A couchdb database backup tool focusing on speed and rate limit controls. Will backup active docs in a couchdb database to a node stream (which could be a file or something else).
Note that this tool does not back up deleted docs. See limitations.
This tool will start off with a slow api rate and increase it until a 429 response code is received.
It will then lower the internal limit to stay within the rate limit and the head_room_percent
setting.
It will continue to adjust its internal rate if additional 429 codes are received throughout the backup.
This "room" will allow other applications to continue to access the db without hitting the rate limit.
There are also settings to control min/max rate limits as well as maximum pending requests. These settings should prevent the backup from overwhelming couchdb!
This couchdb backup lib will be much faster than @cloudant/couchbackup if the database has a high deleted doc percentage. Otherwise it is only faster on large databases and its actually slower on very small databases.
Backup Test | Rapid Backup | Cloudant CouchBackup | Speed Up |
---|---|---|---|
XLarge - 0% deleted | 1.8 hrs | 4.8 hrs | 2.7x |
XLarge - 75% deleted | 34.5 mins | 4.9 hrs | 8.5x |
Large - 0% deleted | 2.7 mins | 6.0 mins | 2.2x |
Large - 75% deleted | 52.9 secs | 5.9 mins | 6.7x |
Small - 0% deleted | 3.4 secs | 2.4 secs | 0.7x (slower) |
Small - 75% deleted | 1.9 secs | 2.4 secs | 1.3 |
- XLarge - 22M docs, total size 10GB
- Large - 581k docs, total size 275MB
- Small - 2k docs, total size 5MB
// to enable detailed logs pass a logger or the console to the lib,
// else logging is disabled. (warning - there are a lot of logs!)
const rapid = require('rapid-couchdb-backup')(console);
// all options are shown below:
const opts = {
// [required] the database connection url, including basic auth and port if applicable
couchdb_url: 'https://auth:[email protected]:443',
// [required] the database name to backup
db_name: 'my-db',
// [required] the stream to write the backup to.
write_stream: fs.createWriteStream('./_backup_docs.json'),
// [optional] the optimal batch read response size in bytes.
// This will indirectly set the number of docs to batch read per request.
// Recommended to set this around 256KB - 1MB (the higher the better, usually).
// Setting this too high may overwhelm couchdb.
// defaults 131072 (128KB)
batch_get_bytes_goal: 128 * 1024,
// [optional] the maximum number of read queries to spawn per second.
// If this the rate limit is unknown, leave blank.
// This lib will auto detect the real rate limit.

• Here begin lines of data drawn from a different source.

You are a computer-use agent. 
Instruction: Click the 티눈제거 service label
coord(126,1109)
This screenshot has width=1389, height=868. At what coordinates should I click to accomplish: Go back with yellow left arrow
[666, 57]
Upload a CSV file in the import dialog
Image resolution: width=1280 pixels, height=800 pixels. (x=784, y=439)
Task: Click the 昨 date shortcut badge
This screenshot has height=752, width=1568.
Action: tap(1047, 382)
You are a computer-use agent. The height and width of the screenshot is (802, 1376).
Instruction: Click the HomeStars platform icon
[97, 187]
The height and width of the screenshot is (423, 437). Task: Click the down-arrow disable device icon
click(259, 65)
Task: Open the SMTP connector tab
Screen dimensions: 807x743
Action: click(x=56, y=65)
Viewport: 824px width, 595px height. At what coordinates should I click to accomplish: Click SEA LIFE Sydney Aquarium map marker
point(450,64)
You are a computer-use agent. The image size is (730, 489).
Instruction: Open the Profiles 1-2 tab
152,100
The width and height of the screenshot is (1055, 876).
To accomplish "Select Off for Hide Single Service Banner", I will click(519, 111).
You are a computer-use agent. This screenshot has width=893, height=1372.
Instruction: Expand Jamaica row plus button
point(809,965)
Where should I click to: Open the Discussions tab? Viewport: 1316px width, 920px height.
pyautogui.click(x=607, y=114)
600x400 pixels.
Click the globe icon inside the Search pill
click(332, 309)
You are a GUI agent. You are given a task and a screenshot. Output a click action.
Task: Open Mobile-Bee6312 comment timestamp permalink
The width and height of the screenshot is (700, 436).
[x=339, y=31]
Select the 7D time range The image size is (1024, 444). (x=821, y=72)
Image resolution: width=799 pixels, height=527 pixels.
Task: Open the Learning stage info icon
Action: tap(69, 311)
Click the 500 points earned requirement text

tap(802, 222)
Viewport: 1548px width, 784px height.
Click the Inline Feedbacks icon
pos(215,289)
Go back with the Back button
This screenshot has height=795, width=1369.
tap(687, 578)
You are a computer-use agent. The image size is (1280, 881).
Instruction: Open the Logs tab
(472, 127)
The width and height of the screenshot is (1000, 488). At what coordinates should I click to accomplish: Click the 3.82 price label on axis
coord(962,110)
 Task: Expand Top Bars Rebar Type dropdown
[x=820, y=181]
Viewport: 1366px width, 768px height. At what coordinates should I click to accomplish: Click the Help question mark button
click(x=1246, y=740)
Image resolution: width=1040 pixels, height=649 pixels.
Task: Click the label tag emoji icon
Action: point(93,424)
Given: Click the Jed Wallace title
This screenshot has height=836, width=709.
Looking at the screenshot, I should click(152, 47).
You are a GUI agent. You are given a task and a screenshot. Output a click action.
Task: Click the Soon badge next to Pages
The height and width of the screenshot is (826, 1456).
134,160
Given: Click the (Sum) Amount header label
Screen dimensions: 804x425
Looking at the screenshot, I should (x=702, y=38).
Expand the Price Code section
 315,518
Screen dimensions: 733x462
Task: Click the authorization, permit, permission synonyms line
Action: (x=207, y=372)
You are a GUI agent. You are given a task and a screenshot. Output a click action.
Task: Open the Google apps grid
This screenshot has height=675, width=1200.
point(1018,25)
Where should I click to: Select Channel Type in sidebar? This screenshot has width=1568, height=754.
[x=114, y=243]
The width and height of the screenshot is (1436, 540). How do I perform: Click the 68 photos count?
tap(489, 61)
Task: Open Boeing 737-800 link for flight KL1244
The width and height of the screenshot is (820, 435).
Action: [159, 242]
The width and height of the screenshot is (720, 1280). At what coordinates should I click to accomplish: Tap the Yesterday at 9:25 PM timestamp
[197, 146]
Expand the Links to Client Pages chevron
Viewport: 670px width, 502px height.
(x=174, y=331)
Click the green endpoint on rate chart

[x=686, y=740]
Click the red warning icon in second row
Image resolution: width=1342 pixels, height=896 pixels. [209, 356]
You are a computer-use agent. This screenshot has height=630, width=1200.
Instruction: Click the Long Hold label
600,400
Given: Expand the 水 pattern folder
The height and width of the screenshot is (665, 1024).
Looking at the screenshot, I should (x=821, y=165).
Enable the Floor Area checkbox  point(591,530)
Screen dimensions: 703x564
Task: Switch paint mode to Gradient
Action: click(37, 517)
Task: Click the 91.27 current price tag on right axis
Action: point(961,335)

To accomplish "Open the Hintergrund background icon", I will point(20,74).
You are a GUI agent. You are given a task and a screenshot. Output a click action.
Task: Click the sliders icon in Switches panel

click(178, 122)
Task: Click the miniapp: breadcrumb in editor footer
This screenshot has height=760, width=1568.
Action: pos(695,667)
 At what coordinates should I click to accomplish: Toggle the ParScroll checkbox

// It will back off once a 429 response code is found.
// defaults 50
max_rate_per_sec: 30,
// [optional] the maximum number of read queries to be waiting on.
// Setting this too high may overwhelm couchdb (10-50 seems okay).
// defaults to Math.floor(max_rate_per_sec / get_doc_batch_size) * 2
// recommended to leave it blank
max_parallel_reads: undefined,
// [optional] how much of the real rate limit should be left for other applications.
// example if 20 is set then only 80% of the detected-rate limit will be used.
// defaults 20
head_room_percent: 18,
// [optional] the minimum number of read queries per second.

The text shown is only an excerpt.